→ Task statement:
What you give back must match the records below word for word.

→ Information supplied:
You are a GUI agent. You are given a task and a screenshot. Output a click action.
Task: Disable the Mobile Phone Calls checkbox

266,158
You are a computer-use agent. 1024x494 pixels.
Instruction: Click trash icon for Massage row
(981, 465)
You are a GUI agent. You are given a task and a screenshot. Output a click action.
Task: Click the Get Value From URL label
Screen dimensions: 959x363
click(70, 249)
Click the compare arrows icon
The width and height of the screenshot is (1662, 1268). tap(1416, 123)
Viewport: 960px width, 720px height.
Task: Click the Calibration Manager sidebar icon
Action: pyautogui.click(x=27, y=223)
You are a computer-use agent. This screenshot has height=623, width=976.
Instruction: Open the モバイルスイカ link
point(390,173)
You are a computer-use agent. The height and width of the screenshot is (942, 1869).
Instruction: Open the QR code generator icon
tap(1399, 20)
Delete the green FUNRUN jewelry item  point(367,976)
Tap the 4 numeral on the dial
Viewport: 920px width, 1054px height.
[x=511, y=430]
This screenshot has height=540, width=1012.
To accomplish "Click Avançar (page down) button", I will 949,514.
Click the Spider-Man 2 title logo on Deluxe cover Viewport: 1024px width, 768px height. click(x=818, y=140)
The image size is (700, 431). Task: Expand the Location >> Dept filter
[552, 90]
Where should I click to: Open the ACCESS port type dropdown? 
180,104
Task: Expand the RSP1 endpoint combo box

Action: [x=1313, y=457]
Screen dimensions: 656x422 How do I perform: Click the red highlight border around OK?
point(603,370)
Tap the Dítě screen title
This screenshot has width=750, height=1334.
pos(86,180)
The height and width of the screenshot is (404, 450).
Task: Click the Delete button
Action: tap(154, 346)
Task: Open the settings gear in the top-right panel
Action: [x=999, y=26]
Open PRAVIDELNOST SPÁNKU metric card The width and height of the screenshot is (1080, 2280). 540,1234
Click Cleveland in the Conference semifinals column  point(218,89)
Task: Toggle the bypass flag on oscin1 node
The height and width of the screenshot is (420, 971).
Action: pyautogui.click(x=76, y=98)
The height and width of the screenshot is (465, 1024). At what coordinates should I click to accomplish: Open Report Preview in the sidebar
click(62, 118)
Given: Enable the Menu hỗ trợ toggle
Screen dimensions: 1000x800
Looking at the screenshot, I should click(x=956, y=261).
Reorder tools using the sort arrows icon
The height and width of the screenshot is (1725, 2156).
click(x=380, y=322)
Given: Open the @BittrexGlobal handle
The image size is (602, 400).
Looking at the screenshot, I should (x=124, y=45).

→ Result below:
You are a GUI agent. You are given a task and a screenshot. Output a click action.
Task: Disable the Mobile Phone Calls checkbox

266,158
You are a computer-use agent. 1024x494 pixels.
Instruction: Click trash icon for Massage row
(981, 465)
You are a GUI agent. You are given a task and a screenshot. Output a click action.
Task: Click the Get Value From URL label
Screen dimensions: 959x363
click(70, 249)
Click the compare arrows icon
The width and height of the screenshot is (1662, 1268). tap(1416, 123)
Viewport: 960px width, 720px height.
Task: Click the Calibration Manager sidebar icon
Action: pyautogui.click(x=27, y=223)
You are a computer-use agent. This screenshot has height=623, width=976.
Instruction: Open the モバイルスイカ link
point(390,173)
You are a computer-use agent. The height and width of the screenshot is (942, 1869).
Instruction: Open the QR code generator icon
tap(1399, 20)
Delete the green FUNRUN jewelry item  point(367,976)
Tap the 4 numeral on the dial
Viewport: 920px width, 1054px height.
[x=511, y=430]
This screenshot has height=540, width=1012.
To accomplish "Click Avançar (page down) button", I will 949,514.
Click the Spider-Man 2 title logo on Deluxe cover Viewport: 1024px width, 768px height. click(x=818, y=140)
The image size is (700, 431). Task: Expand the Location >> Dept filter
[552, 90]
Where should I click to: Open the ACCESS port type dropdown? 
180,104
Task: Expand the RSP1 endpoint combo box

Action: [x=1313, y=457]
Screen dimensions: 656x422 How do I perform: Click the red highlight border around OK?
point(603,370)
Tap the Dítě screen title
This screenshot has width=750, height=1334.
pos(86,180)
The height and width of the screenshot is (404, 450).
Task: Click the Delete button
Action: tap(154, 346)
Task: Open the settings gear in the top-right panel
Action: [x=999, y=26]
Open PRAVIDELNOST SPÁNKU metric card The width and height of the screenshot is (1080, 2280). 540,1234
Click Cleveland in the Conference semifinals column  point(218,89)
Task: Toggle the bypass flag on oscin1 node
The height and width of the screenshot is (420, 971).
Action: pyautogui.click(x=76, y=98)
The height and width of the screenshot is (465, 1024). At what coordinates should I click to accomplish: Open Report Preview in the sidebar
click(62, 118)
Given: Enable the Menu hỗ trợ toggle
Screen dimensions: 1000x800
Looking at the screenshot, I should click(x=956, y=261).
Reorder tools using the sort arrows icon
The height and width of the screenshot is (1725, 2156).
click(x=380, y=322)
Given: Open the @BittrexGlobal handle
The image size is (602, 400).
Looking at the screenshot, I should (x=124, y=45).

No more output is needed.